Extracted information

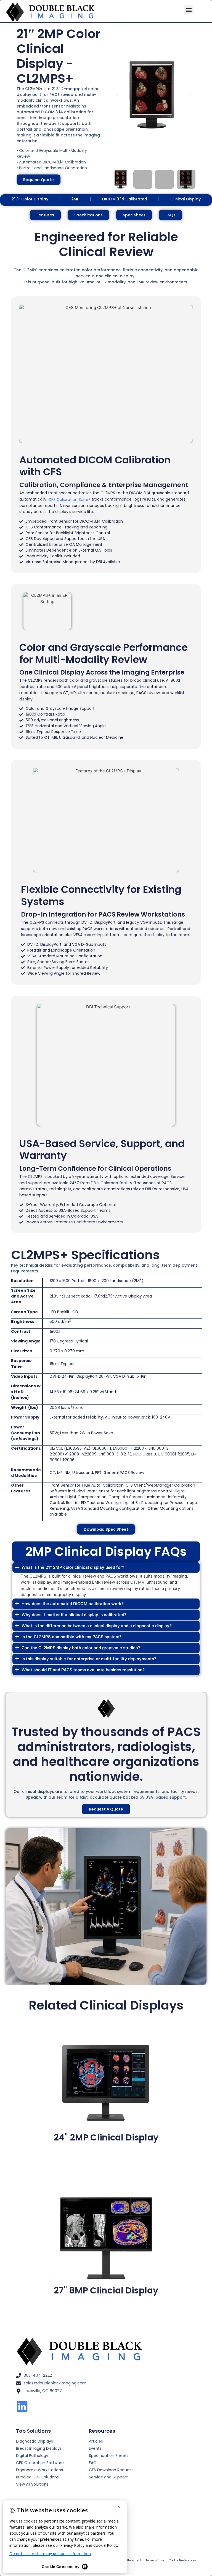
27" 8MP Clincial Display (106, 2290)
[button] (189, 9)
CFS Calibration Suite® (69, 499)
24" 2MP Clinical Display (106, 2137)
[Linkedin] (22, 2406)
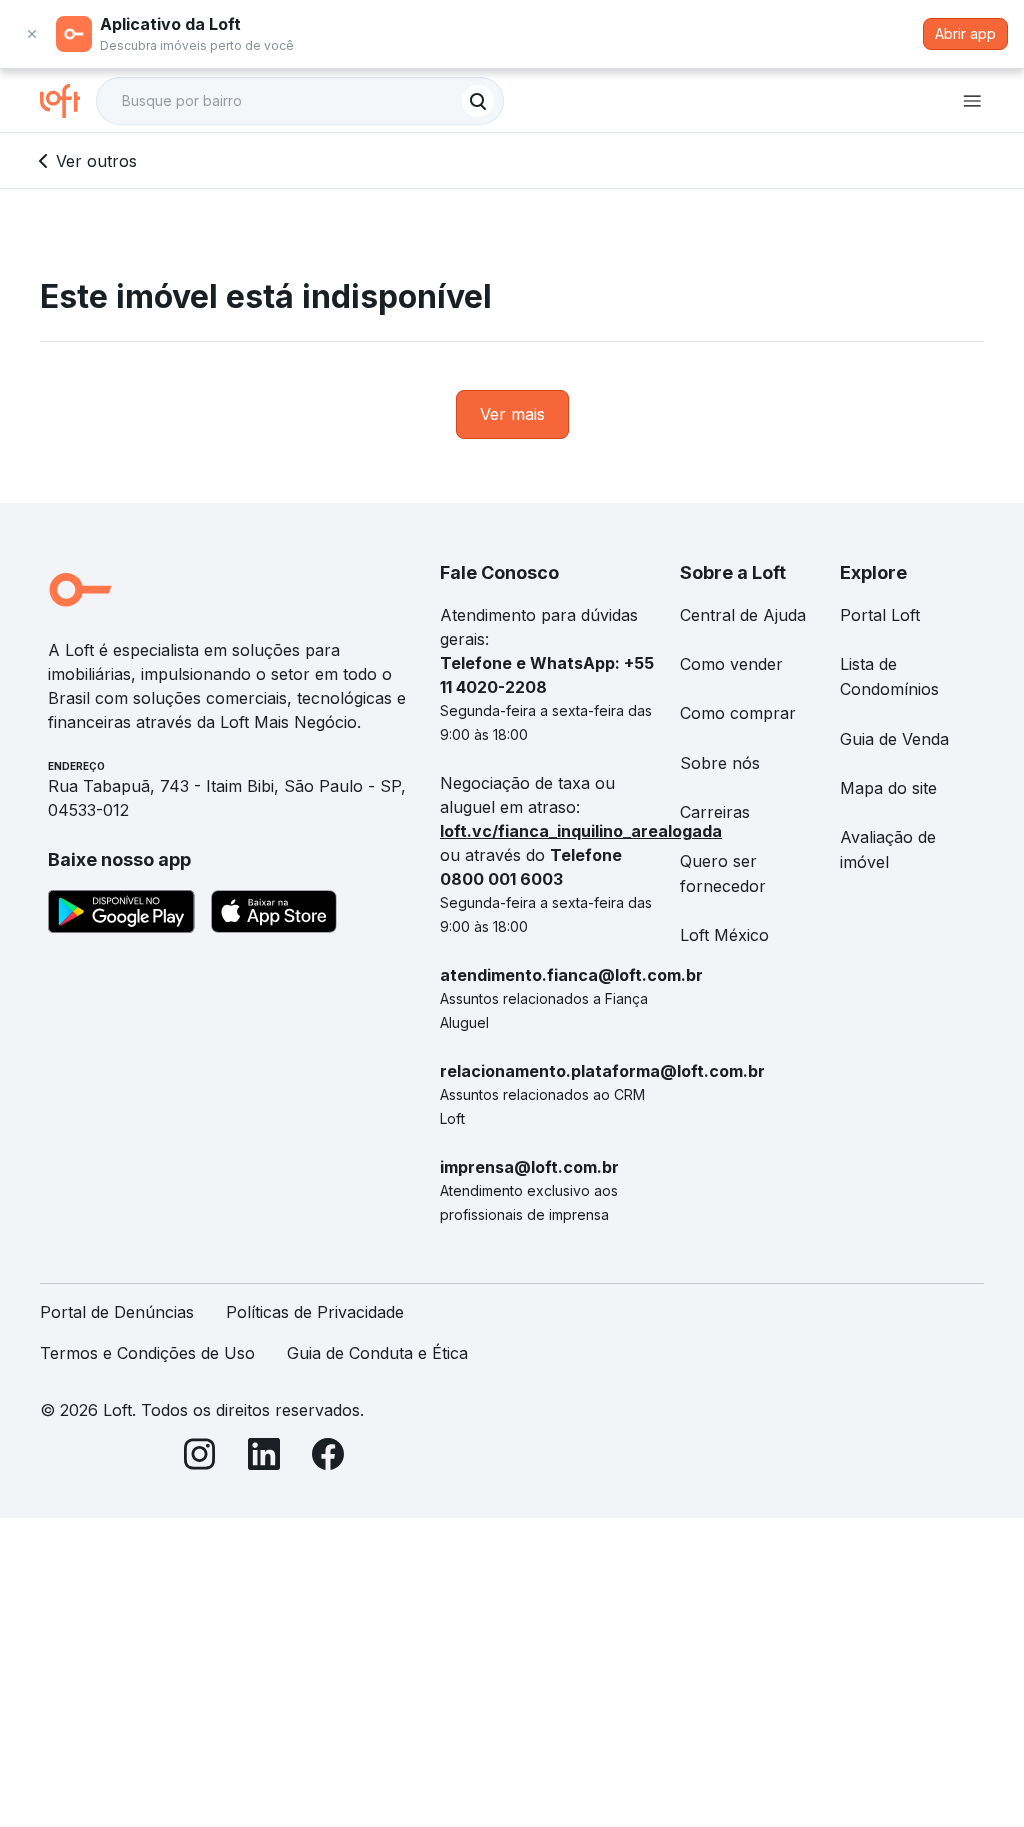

Activity
Leave the pictures aside and give the records above back word for word.

Answer to the exercise
27" 8MP Clincial Display (106, 2290)
[button] (189, 9)
CFS Calibration Suite® (69, 499)
24" 2MP Clinical Display (106, 2137)
[Linkedin] (22, 2406)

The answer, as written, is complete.